I'm looking for a solution, similar to barycentric coordinates for a triangle, where any point inside or on a box can be defined by the eight vertexes of a box with the weights of all points adding up to one. I have been looking through a couple books and online references and I've been unable to turn anything up. An even better solution would be one in which a point could be defined by an affine combination of any number of vertexes as long as that point is contained on or within the object defined be those verts. This means anything as simple as a line to something as complex as my original box problem, or beyond. Any nudge in the right direction would be greatly appreciated. Thanks!

This might be naive (I haven't seen this before, and if there's a 'standard' solution I don't know it), but here are some ways to get what you're looking for:

You have an underdetermined system of equations,

[ x1   x2 ... x8 ] [ w1]     [ x ][ y1   y2 ... y8 ] [ w2]  =  [ y ][ z1   z2 ... z8 ] [ . ]     [ z ][  1    1 ...  1 ] [ . ]     [ 1 ]                   [ . ]                   [ w8]

where (x1, y1, z1), (x2, y2, z2), ... etc are the vertices of your cube.

More compactly, I'll write the above equation,

P W = X

where P is the matrix, and W and X are the vectors.

Now, a whole family of 'W' vectors will satisfy this, so we need to pick one. I can think of two ways to do this:

1 - Add more constraints (Perhaps you want to require that w1+w2+w3+w4 = 1, and w5+w6+w7+w8 = 1, etc. You might be able to find a nice geometrical justification for this: You might want the coordinates to add to one in each plane, for instance.)

2 - Choose the least-squares solution.

Start with the equation above and multiply each side by P'. So you have,

P' P W = P' X

now, P' P is invertible, so,

W = (P' P)^(-1) P' X

(Just recognize that this is not the only solution to PW=X. You can add to W any vector in the null space of P and get another solution.)

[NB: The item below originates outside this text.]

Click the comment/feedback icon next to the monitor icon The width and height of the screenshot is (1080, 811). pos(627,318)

This is called the Pseudoinverse, by the way.

A more numerically stable way to compute the above is with the singular value decomposition. This and more about the Pseudoinverse is covered in this PDF.

Cheers.

Thanks for the reply.

After reading the wiki article it sounds like the pseudo inverse is going to be quite an undertaking to code. It seems as if it will accomplish what I am asking though, so that may be my only hope.

Thanks again.

Quote:Original post by Peter5897
Thanks for the reply.

After reading the wiki article it sounds like the pseudo inverse is going to be quite an undertaking to code. It seems as if it will accomplish what I am asking though, so that may be my only hope.

Thanks again.

I don't want to discourage you from writing linear algebra code -- if you do, it will be a very good learning experience (linear algebra is INCREDIBLY useful) -- but I'll also point out a few things:

1 - There are lots of linear algebra libraries out there if you don't want to roll your own. For instance, the famous LAPACK.

2 - If you want to do this yourself, I can think of some slower but potentially easier-to-implement solutions. Here's one (I'm not sure if it works [it might not converge], but I think it does):

- Start with an initial guess for W. Say W0=[0,0,....,0]'.
- Iterate the following equation:
- Wk+1 = (I - g P) Wk + g X

Where g is some positive number less than 1. I think this will be stable so long as you choose a small enough value for g. (Precisely, I think it needs to be small enough so that abs(1-g*lambda) < 1, for every eigenvalue 'lambda' of P. Someone else may want to double-check me.)

[Where did this equation come from? I simply defined an 'error,' e=PW-X (this should be zero), and then applied linear feedback to, hopefully, get rid of the error: Wk+1=Wk-g e.]